Prusty believes that there is only one theory and one explanation
. He does not
believe in a replicating SARS-COV-2 virus
, but thinks it could be a small possibility. His main argument against it is that LC should then be present more often in people with severe actue Covid. However, it is more common in people with a mild disease.
In his eyes Long-Covid with a duration longer than a year and ME/CFS are very similar.
There are two groups
of LC patients
- The group that slowly recovers, i.e. the body can drive the reactivated virus back into latency.
- The group that doesn’t recover whatsoever, they are in the chronic phase of infection for which drugs are needed to escape this.
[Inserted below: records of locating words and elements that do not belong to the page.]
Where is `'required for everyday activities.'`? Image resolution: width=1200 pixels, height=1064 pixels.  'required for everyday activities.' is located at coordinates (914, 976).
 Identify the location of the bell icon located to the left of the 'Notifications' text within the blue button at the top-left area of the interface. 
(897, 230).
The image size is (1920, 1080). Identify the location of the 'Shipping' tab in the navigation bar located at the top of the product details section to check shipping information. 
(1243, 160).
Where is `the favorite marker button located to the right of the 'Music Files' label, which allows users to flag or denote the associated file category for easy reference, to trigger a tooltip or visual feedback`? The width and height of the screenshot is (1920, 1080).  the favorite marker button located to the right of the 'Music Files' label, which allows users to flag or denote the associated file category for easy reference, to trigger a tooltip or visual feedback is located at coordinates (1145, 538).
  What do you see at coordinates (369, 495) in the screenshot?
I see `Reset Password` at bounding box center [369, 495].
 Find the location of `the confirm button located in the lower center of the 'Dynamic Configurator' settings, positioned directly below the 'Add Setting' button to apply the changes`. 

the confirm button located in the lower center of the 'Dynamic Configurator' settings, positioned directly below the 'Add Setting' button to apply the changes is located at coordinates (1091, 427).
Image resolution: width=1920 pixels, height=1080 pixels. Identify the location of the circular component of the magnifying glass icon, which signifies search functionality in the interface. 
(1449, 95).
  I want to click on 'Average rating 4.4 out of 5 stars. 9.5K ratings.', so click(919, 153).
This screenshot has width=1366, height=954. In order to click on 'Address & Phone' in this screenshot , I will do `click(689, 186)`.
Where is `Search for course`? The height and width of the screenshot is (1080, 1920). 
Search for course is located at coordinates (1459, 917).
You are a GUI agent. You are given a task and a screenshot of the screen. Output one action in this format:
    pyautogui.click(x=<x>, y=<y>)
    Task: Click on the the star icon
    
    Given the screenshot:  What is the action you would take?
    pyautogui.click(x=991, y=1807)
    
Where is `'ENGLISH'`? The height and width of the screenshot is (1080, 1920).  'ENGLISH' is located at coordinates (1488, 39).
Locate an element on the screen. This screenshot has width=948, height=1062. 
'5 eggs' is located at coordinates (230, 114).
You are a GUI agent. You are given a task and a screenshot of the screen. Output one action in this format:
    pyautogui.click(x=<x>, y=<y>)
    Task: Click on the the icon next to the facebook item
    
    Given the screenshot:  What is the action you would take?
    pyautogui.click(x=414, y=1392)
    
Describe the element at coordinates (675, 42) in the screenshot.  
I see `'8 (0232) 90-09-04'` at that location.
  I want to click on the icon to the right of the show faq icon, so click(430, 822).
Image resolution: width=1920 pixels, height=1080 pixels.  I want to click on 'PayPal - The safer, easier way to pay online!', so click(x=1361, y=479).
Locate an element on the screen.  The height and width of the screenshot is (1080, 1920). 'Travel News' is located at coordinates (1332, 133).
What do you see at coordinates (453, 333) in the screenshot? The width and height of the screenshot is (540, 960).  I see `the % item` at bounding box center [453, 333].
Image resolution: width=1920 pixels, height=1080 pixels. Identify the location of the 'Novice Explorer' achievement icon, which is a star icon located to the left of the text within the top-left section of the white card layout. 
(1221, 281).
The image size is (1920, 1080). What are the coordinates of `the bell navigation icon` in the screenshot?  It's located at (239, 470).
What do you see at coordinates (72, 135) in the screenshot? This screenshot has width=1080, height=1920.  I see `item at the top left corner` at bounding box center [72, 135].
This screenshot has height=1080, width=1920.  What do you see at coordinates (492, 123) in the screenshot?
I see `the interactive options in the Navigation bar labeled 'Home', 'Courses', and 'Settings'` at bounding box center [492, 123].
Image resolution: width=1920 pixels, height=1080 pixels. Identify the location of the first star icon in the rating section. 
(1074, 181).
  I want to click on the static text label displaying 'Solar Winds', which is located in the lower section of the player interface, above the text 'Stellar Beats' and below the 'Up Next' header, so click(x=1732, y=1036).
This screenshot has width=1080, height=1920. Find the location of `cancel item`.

they supposedly found could lead to a treatment
. He wouldn't call it a treatment but a switch
(analogous to Ron Davis's recent theories). This "biomarker" is present in every human and slowly becomes depleted as the diseases progresses, once this "biomarker" completely depletes to zero one becomes severe. This is what they see, to add a quote from Prusty: "When something goes down (cause), it leads to formation of other unwanted things (effect). That effect can lead to mitochondrial fragmentation"
. This "biomarker" can be reintroduced into the body as part of a treatment, i.e. this biomarker is very good news. This treatment actually already exists for ME/CFS
and patients have been successfully treated with it
without a scientific explanation (I am not sure about which treatment he is talking about).
However the treatment
will be very complex
and time consuming
. The switch has to be turned back, i.e. the substance reintroduced and then very slowly secondary diseases (MCAS, SFN, endothelial dysfunction, microclots, ...) could be adressed, this could take years.
He did not reveal the "biomarker"
, which is a very specific protein, and didn't want to talk about it for very long as he first wants to submit his preprint and then discuss it at the conferences in Berlin & Cambridge (something very sensible!). The key to it lies in the bone marrow
and very specific tissue
where very specifc cells are created (I would assume B-cells). His earlier papers (for instance https://journals.aai.org/immunohorizons/article/4/4/201/4109
) revelead that there is something in the serum of patients that causes mitochondrial dysfunction this biomarker is what causes this dysfunction.
He believes the uncovering out their find will lead to major discussions
and a to revolution
in the treatment of these diseases.
Overall he came across really well, kind and knowledgeable and much better in this interview than in recent posts on social media. He has explained his reasons we he had pre-announced his work.
Finally, I cannot say that this summary is a perfect summary of the interview as mistakes are possible, if so please point these out. I am a simple layman not an expert like Prusty.
It goes without saying that this is currently just an interview without any published scientific backing
, nor has it been verified on a larger set of patients and controls of various conditions. Whether this is Nobel prize winning stuff or not will be seen in the upcoming weeks.
I should also have to mention that these are just some of Prusty's thoughts during a short interview which he rightfully believes is not the right place to explain his full theory. He will do so in his preprint and at the conferences, where he can have an engaging discussion with his peers. This engaging discussion and bringing the work to the light without it going unnoticed is why he made an announcement of his announcement of the biomarker/theory, especially since this is rather a rediscovery of something that has appeared before and he was able to connect the dots.